-- start of STORED RECORDS --
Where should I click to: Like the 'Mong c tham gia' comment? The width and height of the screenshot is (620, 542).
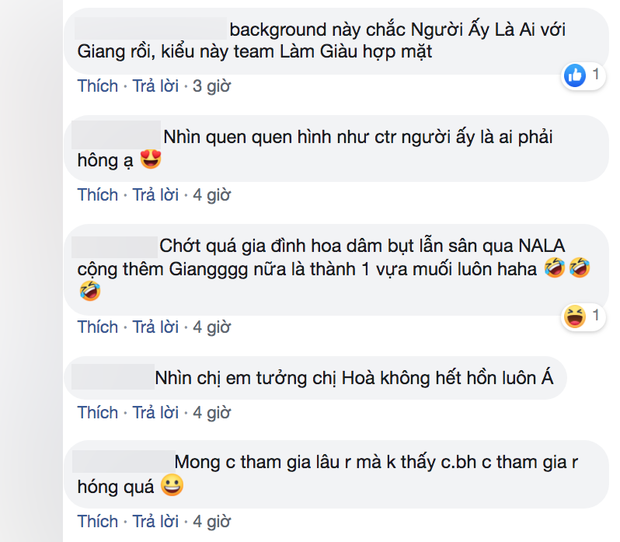[x=98, y=521]
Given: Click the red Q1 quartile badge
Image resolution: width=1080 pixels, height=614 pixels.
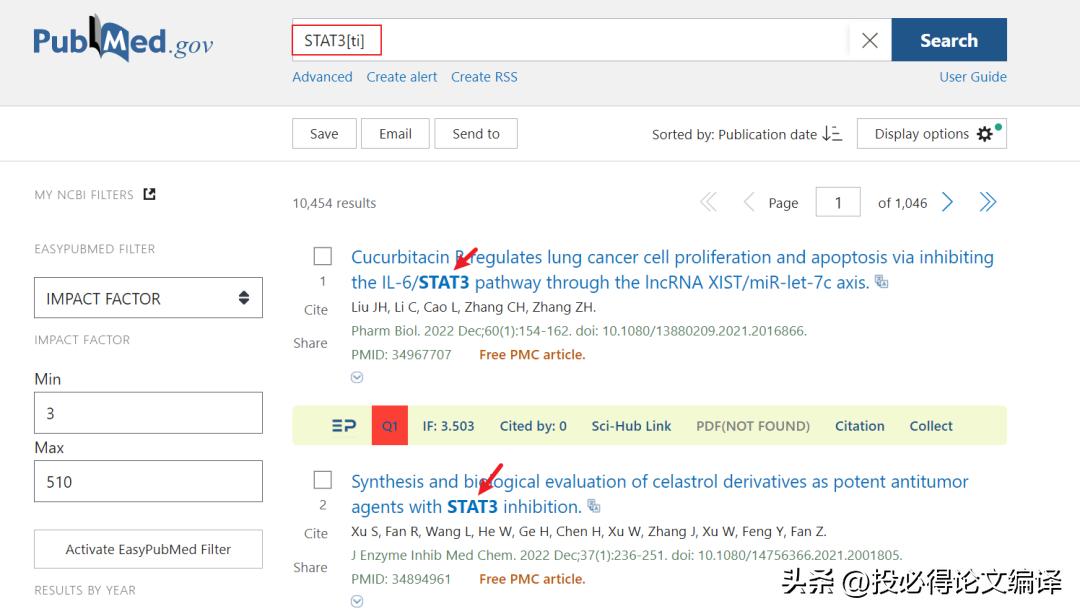Looking at the screenshot, I should (x=389, y=426).
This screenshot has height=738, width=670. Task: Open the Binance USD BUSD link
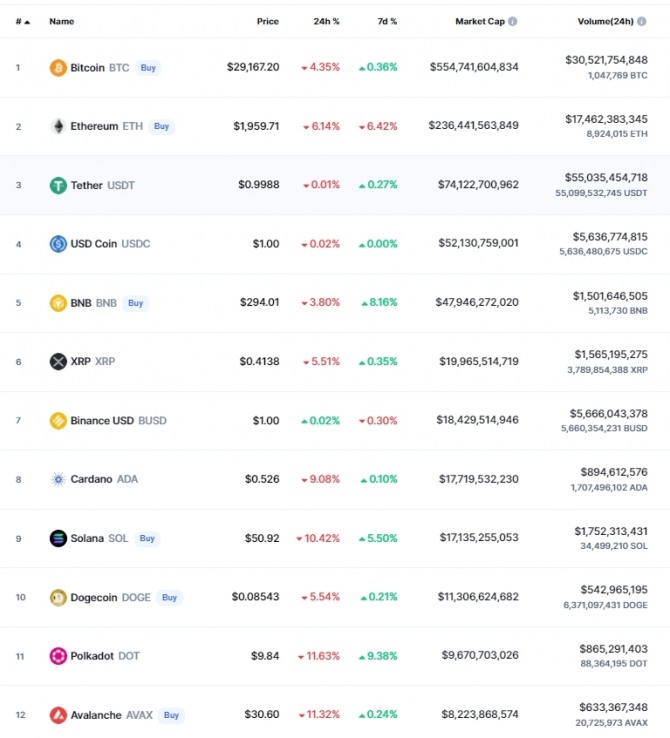(119, 420)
-- end of STORED RECORDS --
▸ **WHAT YOU WILL DO**
Reproduce the listing above, substituting "breadth" for each "width" and keeping everything else the same. Leave the pictures out.

▸ **EXPECTED ANSWER**
Where should I click to: Like the 'Mong c tham gia' comment? The breadth and height of the screenshot is (620, 542).
[x=98, y=521]
Given: Click the red Q1 quartile badge
Image resolution: breadth=1080 pixels, height=614 pixels.
Looking at the screenshot, I should (x=389, y=426).
This screenshot has height=738, breadth=670. Task: Open the Binance USD BUSD link
(119, 420)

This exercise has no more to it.